**REQUIREMENTS**. Which lines in the items below contain the word "Task"? List each of those lines in full.

(Records from a pointing dataset)
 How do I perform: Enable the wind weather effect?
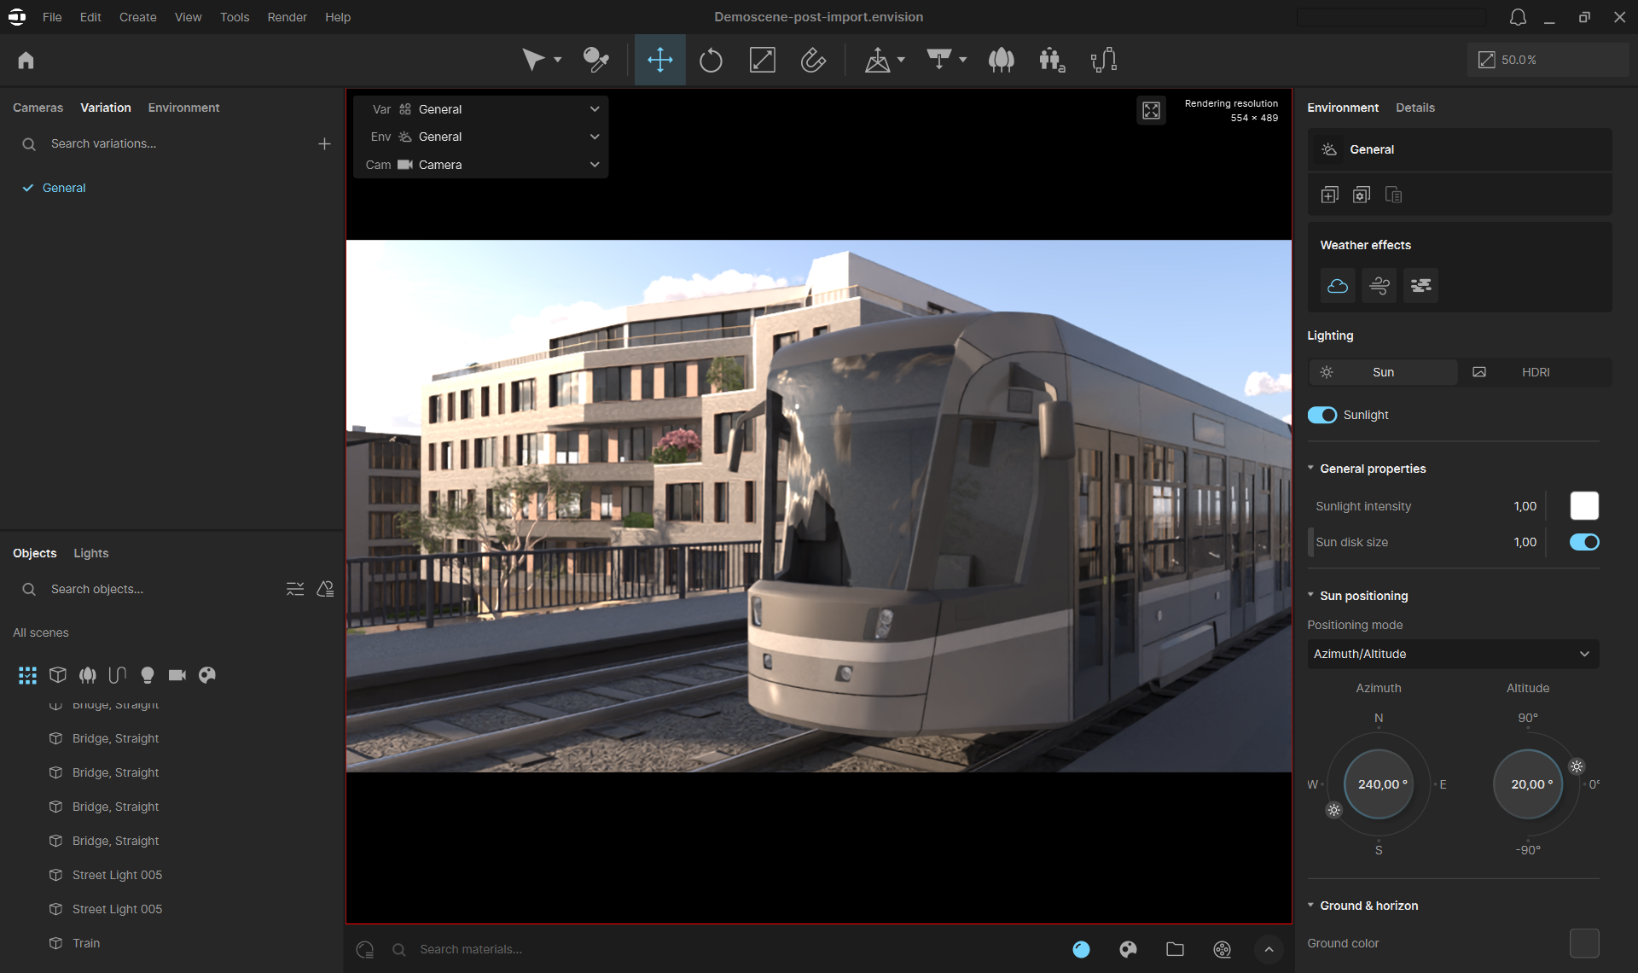coord(1379,286)
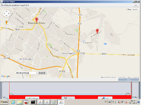
Task: Zoom out with the minus button
Action: click(x=7, y=54)
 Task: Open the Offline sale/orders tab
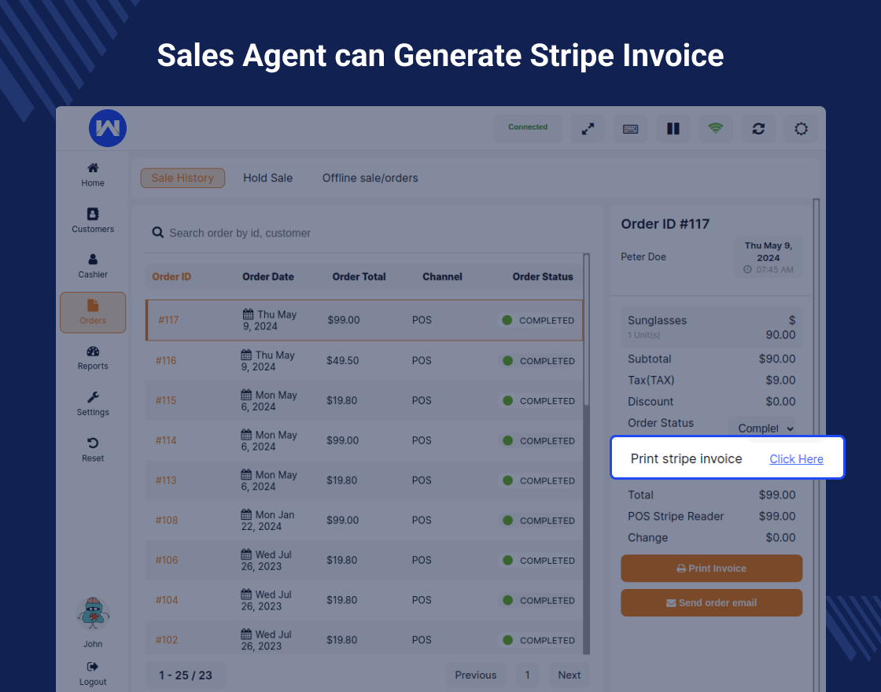pyautogui.click(x=370, y=178)
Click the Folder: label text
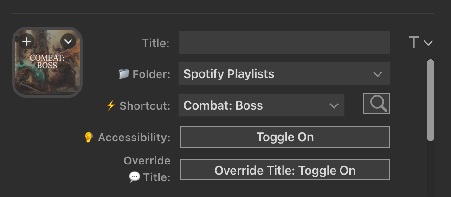 151,74
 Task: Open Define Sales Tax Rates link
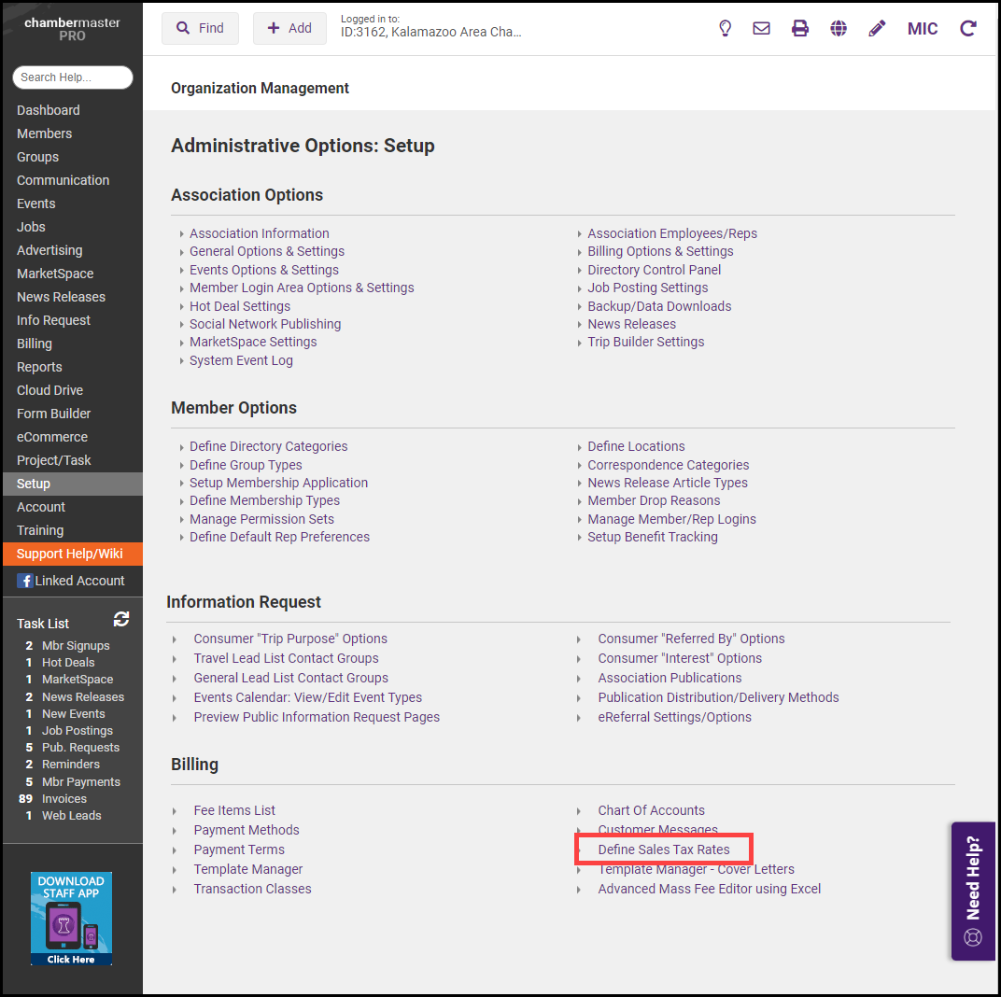(664, 850)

**SOLUTION**.
Task: Zoom out with the minus button
 Task: Open the Offline sale/orders tab
 Task: Open Define Sales Tax Rates link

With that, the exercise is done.